[Passage shown Boundary: Start]

Willie & Joe: The WWII Years
Skip to commentsBack in July I told you about Fantagraphic Books’ plans to release a collection of Bill Mauldin’s Willie and Joe cartoons from the World War II years. The book is now available for pre-order. You can pre-order it at Amazon for only $40.95 (regularly $65) and has a price guarantee that if they ever drop the price between now and when it starts shipping, you’ll only be charged the lowest price.
Bill Mauldin entered World War II at age 18 in the 45th Infantry Division. It was then when he created two characters Willie and Joe who became the faces of American infantry men fighting overseas. According to Wikipedia, Bill even managed to tick off General Patton who summoned Bill to his office and threatened to throw him in jail for “spreading dissent” with his cartoons. Bill won the Pulitzer Prize at age 23 in 1945. He won his second Pulitzer in 1959 as an editorial cartoonist for the St. Louis Post-Dispatch. He moved to the Chicago Sun Times in 1962 and drew the iconic cartoon of the statue of Abraham Lincoln weeping into his hands when President Kennedy was assassinated in 1963. He retired from the Sun Times in 1991.

[Passage shown Boundary: End]
[Dataset section Boundary: Start]

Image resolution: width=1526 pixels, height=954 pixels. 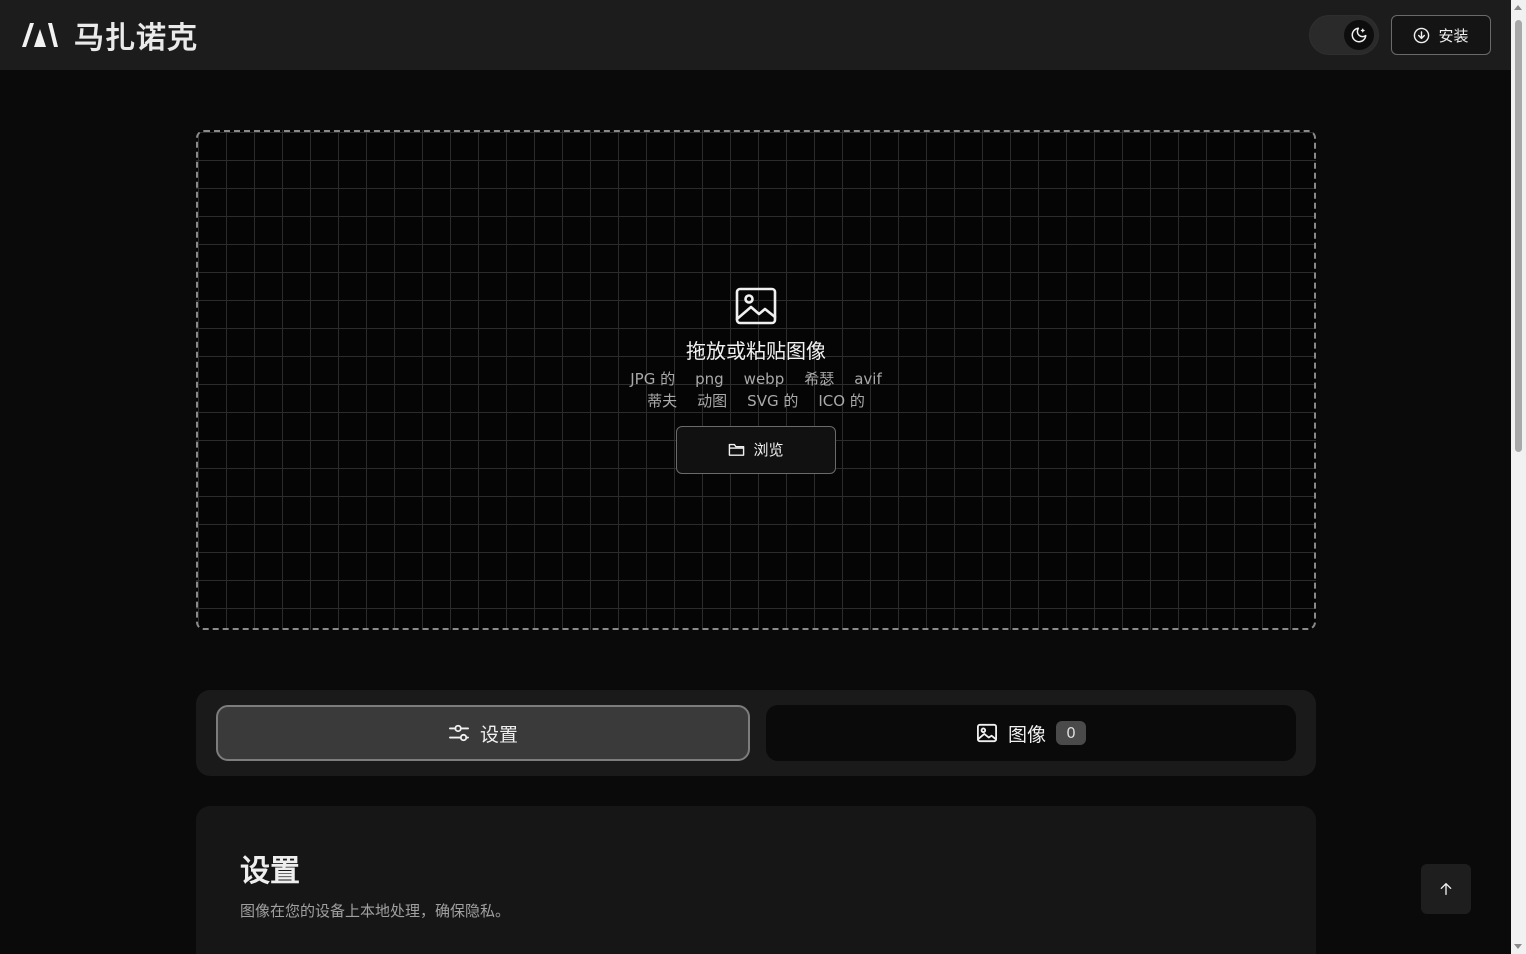 What do you see at coordinates (712, 400) in the screenshot?
I see `format-label: 动图` at bounding box center [712, 400].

[Dataset section Boundary: End]

- [Request]:
Continue the article about Bill Mauldin's Willie and Joe cartoons, shown before the material, starting right after its last sentence.

- [Written response]:
This is a very cool book collection and I’m glad Fantgraphic Books has put it together. I can’t wait to get it.
The book description over on Amazon:
“The real war,” said Walt Whitman, “will never get in the books.” During WW II, the closest most Americans ever came to the “real war” was through the cartoons of Bill Mauldin, the most beloved enlisted man in the U.S. Army. Here, for the first time, Fantagraphics Books brings together Mauldin’s complete works from 1940 through the end of the war. This collection of over 600 cartoons, most never before reprinted, is more than the record of a great artist: it is an essential chronicle of America’s citizen-soldiers from peace through war to victory.
Bill Mauldin knew war because he was in it. He had created his characters, Willie and Joe, at age 18, before Pearl Harbor, while training with the 45th Infantry Division and cartooning part-time for the camp newspaper. His brilliant send-ups of officers were pure infantry, and the men loved it.
After wading ashore with his division on the first of its four beach invasions in July 1943, Mauldin and his men changed – and Mauldin’s cartoons changed accordingly. Months of miserable weather, bad food, and tedium interrupted by the terror of intense bombing and artillery fire took its toll. By the year’s end, virtually every man in Mauldin’s original rifle company was killed, wounded, or captured.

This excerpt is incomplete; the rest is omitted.